"Good Night, And Good Luck": PE Interviews George Clooney And Grant Heslov
"Well, today Les and I had a long talk about it. He said, 'I'm getting killed out there!' because he made some 'naked news' jokes, or something," said Clooney, referring to the stir following Moonves' comments in a recent New York Times Magazine profile, in which he described how the new broadcast might look:
" 'On the one hand, we could have a newscast like 'The Big Breakfast' in England, where women give the news in lingerie. Or there's 'Naked News,' which is on cable in England. I saw a clip of it. It's a woman giving the news as she's getting undressed. And then, on the other hand, you could have two boring people behind a desk. Our newscast has to be somewhere in between.'"
"[Moonves] has an interesting take on" the predicament, says Clooney, "which is, it will go away if I don't make it somehow more palatable. And that's a dangerous place to go. Les is a dear friend, and I hope that making it more palatable doesn't mean making it more entertaining and less informative. I don't think so. He's a smart guy, and he's a pretty honorable guy, so I don't think he will. But those are always questions, and it's good that he sort of gets his feet held to the fire."
"He's in a tough spot," said Heslov. Clooney agreed, "because the news audience is diminishing, so what are you going to do?" At the same time, Clooney indicated that networks have an obligation to the public to provide news related to public policy. "There is also the FCC idea that you also owe information to the American people if you're going to use the public airwaves," he said.
Clooney seems genuinely concerned about the abdication of that responsibility. He was shocked at how "Network," a dark satire, was received by some of the young people who screened it: "They didn't think it was a comedy," he told us. "Because all the things that Paddy Chayevsky wrote about came true. ... The idea of the anchorman being a bigger news story than the news story. The idea of a reality show following terrorist groups around is not far-fetched. Sybil the Soothsayer is not [far-fetched] -- the idea that you would dress up news to look like entertainment. Or dress up entertainment to look like news."

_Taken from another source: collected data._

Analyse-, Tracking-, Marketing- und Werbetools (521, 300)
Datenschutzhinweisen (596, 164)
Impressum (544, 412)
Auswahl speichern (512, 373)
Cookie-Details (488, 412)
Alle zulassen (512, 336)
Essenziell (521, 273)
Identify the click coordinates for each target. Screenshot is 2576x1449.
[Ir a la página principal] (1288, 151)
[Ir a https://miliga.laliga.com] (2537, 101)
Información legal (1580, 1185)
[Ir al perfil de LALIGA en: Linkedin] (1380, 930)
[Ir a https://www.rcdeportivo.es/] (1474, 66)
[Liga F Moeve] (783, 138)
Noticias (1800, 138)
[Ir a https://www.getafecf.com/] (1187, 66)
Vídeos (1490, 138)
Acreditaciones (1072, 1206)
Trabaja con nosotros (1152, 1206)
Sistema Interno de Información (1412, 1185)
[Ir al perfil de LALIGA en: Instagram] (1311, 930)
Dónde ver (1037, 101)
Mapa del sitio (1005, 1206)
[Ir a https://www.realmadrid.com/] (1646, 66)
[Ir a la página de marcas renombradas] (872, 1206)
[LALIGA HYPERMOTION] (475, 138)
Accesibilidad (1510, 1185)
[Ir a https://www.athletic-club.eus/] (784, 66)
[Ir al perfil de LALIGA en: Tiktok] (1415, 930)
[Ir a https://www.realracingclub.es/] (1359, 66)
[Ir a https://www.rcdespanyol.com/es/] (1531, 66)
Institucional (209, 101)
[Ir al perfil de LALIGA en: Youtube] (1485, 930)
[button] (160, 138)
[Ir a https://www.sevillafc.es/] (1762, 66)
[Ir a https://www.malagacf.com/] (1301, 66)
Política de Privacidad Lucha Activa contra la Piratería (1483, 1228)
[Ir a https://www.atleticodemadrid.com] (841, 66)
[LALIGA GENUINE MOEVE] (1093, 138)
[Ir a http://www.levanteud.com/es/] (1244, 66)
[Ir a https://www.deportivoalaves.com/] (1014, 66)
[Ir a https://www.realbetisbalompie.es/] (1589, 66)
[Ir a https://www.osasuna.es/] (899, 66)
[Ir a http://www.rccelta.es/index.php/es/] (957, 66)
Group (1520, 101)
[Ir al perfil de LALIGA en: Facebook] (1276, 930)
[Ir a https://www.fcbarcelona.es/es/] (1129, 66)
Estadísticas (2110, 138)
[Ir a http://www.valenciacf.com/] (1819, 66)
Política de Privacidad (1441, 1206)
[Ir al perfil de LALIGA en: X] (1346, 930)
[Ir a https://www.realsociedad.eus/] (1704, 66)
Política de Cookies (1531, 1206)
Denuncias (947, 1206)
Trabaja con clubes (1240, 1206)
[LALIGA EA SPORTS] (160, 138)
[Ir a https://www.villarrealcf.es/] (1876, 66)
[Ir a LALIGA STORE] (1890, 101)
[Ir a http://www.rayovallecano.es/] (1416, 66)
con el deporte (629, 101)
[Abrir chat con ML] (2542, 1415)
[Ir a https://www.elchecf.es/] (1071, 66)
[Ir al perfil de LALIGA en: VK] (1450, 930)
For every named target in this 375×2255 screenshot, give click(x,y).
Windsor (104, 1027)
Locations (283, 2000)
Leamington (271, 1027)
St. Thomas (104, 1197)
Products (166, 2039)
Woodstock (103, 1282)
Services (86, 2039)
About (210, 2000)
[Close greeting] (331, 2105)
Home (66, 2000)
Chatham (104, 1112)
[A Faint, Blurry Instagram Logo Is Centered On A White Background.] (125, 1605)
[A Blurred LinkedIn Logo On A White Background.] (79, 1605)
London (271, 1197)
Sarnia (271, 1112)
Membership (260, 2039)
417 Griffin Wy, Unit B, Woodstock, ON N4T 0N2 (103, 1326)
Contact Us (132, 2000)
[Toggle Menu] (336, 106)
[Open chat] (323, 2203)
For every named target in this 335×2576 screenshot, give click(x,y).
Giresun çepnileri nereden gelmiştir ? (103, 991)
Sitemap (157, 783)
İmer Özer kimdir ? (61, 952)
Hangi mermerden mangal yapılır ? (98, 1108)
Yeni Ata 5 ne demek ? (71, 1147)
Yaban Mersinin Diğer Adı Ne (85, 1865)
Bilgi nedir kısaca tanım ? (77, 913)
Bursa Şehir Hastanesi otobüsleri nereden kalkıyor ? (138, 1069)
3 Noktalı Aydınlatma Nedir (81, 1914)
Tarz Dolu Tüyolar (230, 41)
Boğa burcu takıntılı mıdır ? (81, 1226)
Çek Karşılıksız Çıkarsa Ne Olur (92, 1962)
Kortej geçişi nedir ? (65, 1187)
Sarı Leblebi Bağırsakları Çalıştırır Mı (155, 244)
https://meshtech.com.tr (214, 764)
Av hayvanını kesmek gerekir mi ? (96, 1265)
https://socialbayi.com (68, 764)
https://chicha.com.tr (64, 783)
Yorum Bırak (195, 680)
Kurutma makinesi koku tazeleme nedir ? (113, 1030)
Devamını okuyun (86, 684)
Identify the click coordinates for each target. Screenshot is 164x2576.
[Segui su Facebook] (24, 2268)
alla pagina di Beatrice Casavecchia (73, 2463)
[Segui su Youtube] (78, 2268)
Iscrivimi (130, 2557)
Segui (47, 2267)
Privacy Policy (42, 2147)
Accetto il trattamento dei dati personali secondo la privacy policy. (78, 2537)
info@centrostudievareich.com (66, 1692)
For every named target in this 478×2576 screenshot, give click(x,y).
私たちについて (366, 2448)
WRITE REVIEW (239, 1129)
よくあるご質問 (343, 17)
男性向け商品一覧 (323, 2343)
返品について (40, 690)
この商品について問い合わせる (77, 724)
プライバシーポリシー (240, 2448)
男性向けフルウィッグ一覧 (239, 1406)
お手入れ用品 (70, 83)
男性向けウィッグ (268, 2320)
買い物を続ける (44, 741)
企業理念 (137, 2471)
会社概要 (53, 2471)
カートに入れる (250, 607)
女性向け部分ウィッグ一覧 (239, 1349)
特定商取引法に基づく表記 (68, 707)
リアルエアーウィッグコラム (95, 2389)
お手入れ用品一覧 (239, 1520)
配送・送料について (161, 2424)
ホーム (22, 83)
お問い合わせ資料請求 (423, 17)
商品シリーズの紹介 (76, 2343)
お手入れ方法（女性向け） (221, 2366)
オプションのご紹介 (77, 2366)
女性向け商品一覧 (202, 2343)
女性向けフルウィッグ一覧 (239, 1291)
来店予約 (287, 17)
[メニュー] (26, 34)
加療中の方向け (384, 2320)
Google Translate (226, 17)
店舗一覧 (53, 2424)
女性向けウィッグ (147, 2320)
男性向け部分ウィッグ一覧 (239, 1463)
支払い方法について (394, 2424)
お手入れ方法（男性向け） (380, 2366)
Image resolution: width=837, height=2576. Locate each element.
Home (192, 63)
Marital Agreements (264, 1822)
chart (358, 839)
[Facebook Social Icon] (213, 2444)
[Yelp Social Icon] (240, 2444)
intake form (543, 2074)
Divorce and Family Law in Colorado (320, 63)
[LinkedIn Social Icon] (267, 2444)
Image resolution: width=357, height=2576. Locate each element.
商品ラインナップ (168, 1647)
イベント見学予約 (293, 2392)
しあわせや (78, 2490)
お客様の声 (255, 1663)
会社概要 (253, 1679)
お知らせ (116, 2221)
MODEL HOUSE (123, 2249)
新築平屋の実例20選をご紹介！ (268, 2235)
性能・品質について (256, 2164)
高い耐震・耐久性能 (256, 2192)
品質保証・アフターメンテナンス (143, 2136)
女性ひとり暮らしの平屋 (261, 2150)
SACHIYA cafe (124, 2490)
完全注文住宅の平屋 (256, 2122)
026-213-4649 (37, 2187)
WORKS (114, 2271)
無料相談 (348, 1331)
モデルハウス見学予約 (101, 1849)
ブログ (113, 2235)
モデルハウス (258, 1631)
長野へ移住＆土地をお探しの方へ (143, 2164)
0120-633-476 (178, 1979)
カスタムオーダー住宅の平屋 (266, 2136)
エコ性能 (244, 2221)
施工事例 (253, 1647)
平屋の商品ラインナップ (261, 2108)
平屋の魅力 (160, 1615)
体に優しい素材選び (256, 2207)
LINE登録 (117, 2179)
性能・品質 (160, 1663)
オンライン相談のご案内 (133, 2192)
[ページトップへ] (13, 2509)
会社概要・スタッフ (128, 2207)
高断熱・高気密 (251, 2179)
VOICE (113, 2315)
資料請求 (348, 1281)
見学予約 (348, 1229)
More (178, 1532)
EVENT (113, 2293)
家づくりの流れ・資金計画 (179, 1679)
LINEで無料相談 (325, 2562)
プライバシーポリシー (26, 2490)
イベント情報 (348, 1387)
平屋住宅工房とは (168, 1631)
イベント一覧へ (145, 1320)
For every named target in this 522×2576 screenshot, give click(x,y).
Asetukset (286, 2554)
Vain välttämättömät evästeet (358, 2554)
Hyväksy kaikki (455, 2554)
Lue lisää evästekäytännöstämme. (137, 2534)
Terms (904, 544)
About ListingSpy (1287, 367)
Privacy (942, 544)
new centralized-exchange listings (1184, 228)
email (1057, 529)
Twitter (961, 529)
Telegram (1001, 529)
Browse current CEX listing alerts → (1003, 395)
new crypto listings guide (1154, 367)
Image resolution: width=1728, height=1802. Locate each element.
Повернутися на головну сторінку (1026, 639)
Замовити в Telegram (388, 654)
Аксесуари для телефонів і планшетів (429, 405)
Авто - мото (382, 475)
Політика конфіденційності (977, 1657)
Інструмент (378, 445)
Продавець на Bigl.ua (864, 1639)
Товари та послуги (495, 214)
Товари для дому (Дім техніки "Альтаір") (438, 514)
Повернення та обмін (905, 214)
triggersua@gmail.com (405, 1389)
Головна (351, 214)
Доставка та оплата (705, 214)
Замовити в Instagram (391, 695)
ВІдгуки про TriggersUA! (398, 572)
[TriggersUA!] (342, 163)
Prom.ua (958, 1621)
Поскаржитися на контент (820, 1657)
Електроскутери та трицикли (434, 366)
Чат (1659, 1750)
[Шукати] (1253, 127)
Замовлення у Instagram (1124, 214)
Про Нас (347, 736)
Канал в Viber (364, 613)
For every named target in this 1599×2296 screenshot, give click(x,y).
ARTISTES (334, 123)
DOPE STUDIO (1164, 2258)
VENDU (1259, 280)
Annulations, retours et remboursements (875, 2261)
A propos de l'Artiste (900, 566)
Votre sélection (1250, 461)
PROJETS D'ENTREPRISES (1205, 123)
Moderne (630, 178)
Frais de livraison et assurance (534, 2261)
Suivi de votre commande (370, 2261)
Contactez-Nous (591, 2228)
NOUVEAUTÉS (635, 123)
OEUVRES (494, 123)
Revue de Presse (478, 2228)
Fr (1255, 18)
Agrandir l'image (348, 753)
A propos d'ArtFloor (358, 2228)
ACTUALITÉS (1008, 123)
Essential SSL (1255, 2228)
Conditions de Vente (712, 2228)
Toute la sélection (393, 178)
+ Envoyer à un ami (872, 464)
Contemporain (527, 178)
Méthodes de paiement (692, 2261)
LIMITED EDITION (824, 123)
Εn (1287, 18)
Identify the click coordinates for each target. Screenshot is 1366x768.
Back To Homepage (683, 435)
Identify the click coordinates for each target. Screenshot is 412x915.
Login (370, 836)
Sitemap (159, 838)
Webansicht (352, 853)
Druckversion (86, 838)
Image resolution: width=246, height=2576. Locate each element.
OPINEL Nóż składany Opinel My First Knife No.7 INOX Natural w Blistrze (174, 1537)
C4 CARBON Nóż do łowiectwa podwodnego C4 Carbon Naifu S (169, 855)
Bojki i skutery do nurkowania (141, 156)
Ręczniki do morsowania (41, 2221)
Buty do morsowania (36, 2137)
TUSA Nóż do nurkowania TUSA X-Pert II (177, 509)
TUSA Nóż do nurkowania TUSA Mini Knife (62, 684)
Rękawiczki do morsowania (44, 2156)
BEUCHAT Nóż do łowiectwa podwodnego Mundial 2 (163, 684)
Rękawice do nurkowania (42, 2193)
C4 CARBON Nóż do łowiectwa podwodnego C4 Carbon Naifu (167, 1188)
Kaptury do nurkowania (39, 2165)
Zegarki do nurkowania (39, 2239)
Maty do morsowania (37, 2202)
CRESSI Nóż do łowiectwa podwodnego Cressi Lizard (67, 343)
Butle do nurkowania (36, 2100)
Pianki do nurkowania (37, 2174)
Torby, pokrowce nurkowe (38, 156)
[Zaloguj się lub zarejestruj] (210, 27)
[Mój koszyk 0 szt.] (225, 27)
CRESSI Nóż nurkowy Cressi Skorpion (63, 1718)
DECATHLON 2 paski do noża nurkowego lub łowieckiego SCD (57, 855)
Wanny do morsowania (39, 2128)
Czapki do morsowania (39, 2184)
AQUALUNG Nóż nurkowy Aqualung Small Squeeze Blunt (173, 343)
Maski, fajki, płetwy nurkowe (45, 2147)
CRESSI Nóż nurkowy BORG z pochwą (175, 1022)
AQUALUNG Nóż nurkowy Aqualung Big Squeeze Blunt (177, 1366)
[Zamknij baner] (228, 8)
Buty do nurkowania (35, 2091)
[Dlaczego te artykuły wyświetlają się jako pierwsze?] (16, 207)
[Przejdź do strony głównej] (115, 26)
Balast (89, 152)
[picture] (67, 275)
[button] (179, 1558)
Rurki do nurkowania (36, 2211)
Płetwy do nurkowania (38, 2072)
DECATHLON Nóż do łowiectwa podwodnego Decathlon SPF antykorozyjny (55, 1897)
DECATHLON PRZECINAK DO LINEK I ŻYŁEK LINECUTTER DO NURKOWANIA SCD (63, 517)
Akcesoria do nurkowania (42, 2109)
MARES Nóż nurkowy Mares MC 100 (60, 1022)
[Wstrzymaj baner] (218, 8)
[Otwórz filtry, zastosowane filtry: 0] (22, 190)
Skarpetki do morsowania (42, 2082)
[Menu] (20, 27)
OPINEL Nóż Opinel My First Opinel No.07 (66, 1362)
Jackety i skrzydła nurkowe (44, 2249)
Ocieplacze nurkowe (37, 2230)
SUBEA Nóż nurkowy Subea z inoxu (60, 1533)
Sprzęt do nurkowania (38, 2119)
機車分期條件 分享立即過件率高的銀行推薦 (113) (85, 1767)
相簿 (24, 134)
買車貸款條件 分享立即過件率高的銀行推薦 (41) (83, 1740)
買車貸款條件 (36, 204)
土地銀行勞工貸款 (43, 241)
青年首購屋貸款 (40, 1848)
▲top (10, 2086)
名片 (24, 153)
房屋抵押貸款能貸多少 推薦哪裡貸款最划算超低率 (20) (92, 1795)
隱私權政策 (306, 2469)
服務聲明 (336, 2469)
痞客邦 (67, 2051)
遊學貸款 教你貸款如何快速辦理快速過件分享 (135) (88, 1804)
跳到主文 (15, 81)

Clooney insists that "Good Night, and Good Luck" "isn't an indictment of how things are done" by the media today, but was instead "intended to reflect a great moment in journalism, and to remind people of how well it can be done." Heslov agreed, acknowledging that the fragmentation of the news is one of the primary differences between Murrow's time and the present. "There's actually a lot of great journalism going on. I think it's different now," he said, "Because no one has an audience like Ed Murrow had back then -- 40 million people -- nobody has it. So it's harder."
The film was not intended to change journalism, says Clooney, who suggests that too often some in today's media "take a pass" on asking tough questions. "I think we're evolving," he said. "We used to burn witches at the stake, and then we had the Senate investigating people, and now we just have pundits being sort of unkind."